To use analytic derivatives, simply pass g!
and h!
functions to optimize
.
Finite differences
This uses the functionality in DiffEqDiffTools.jl to compute gradients and Hessians through central finite differences: $f'(x) \approx \frac{f(x+h)-f(x-h)}{2h}$. For a $\mathbb{R}^N \to \mathbb{R}$ objective function $f$, this requires $2N$ evaluations of $f$. It is therefore efficient in low dimensions but slow when $N$ is large. It is also inaccurate: $h$ is chosen equal to $\epsilon^{1/3}$ where $\epsilon$ is the machine epsilon (about $10^{-16}$ for Float64
) to balance the truncation and rounding errors, resulting in an error of $\epsilon^{2/3}$ (about $10^{-11}$ for Float64
) for the derivative.
Finite differences are on by default if gradients and Hessians are not supplied to the optimize
call.
Automatic differentiation
Automatic differentiation techniques are a middle ground between finite differences and analytic computations. They are exact up to machine precision, and do not require intervention from the user. They come in two main flavors: forward and reverse mode. Forward-mode automatic differentiation is relatively straightforward to implement by propagating the sensitivities of the input variables, and is often faster than finite differences. The disadvantage is that the objective function has to be written using only Julia code. Forward-mode automatic differentiation still requires a runtime comparable to $N$ evaluations of $f$, and is therefore costly in large dimensions, like finite differences.
Reverse-mode automatic differentiation can be seen as an automatic implementation of the adjoint method mentioned above, and requires a runtime comparable to only one evaluation of $f$. It is however considerably more complex to implement, requiring to record the execution of the program to then run it backwards, and incurs a larger overhead.
Forward-mode automatic differentiation is supported through the ForwardDiff.jl package by providing the autodiff=:forward
keyword to optimize
. Reverse-mode automatic differentiation is not supported explicitly yet (although you can use it by writing your own g!
function). There are a number of implementations in Julia, such as ReverseDiff.jl.
Example
Let us consider the Rosenbrock example again.
function f(x)
return (1.0 - x[1])^2 + 100.0 * (x[2] - x[1]^2)^2
end
function g!(G, x)
G[1] = -2.0 * (1.0 - x[1]) - 400.0 * (x[2] - x[1]^2) * x[1]
G[2] = 200.0 * (x[2] - x[1]^2)
end
function h!(H, x)
H[1, 1] = 2.0 - 400.0 * x[2] + 1200.0 * x[1]^2
H[1, 2] = -400.0 * x[1]
H[2, 1] = -400.0 * x[1]
H[2, 2] = 200.0
end
initial_x = zeros(2)
Let us see if BFGS and Newton's Method can solve this problem with the functions provided.
julia> Optim.minimizer(optimize(f, g!, h!, initial_x, BFGS()))

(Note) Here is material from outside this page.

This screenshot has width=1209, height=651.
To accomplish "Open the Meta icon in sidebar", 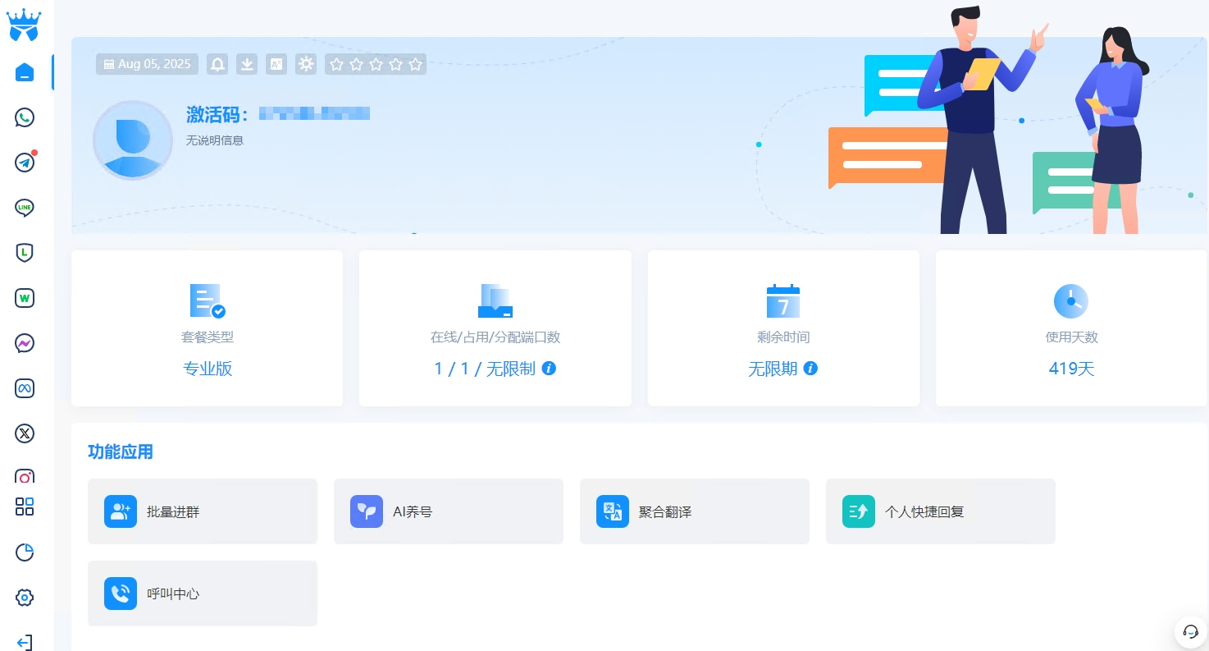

2-element Array{Float64,1}:
1.0
1.0
julia> Optim.minimizer(optimize(f, g!, h!, initial_x, Newton()))
2-element Array{Float64,1}:
1.0
1.0
This is indeed the case. Now let us use finite differences for BFGS.
julia> Optim.minimizer(optimize(f, initial_x, BFGS()))
2-element Array{Float64,1}:
1.0
1.0
Still looks good. Returning to automatic differentiation, let us try both solvers using this method. We enable forward mode automatic differentiation by using the autodiff = :forward
keyword.
julia> Optim.minimizer(optimize(f, initial_x, BFGS(); autodiff = :forward))
2-element Array{Float64,1}:
1.0
1.0
julia> Optim.minimizer(optimize(f, initial_x, Newton(); autodiff = :forward))
2-element Array{Float64,1}:
1.0
1.0
Indeed, the minimizer was found, without providing any gradients or Hessians.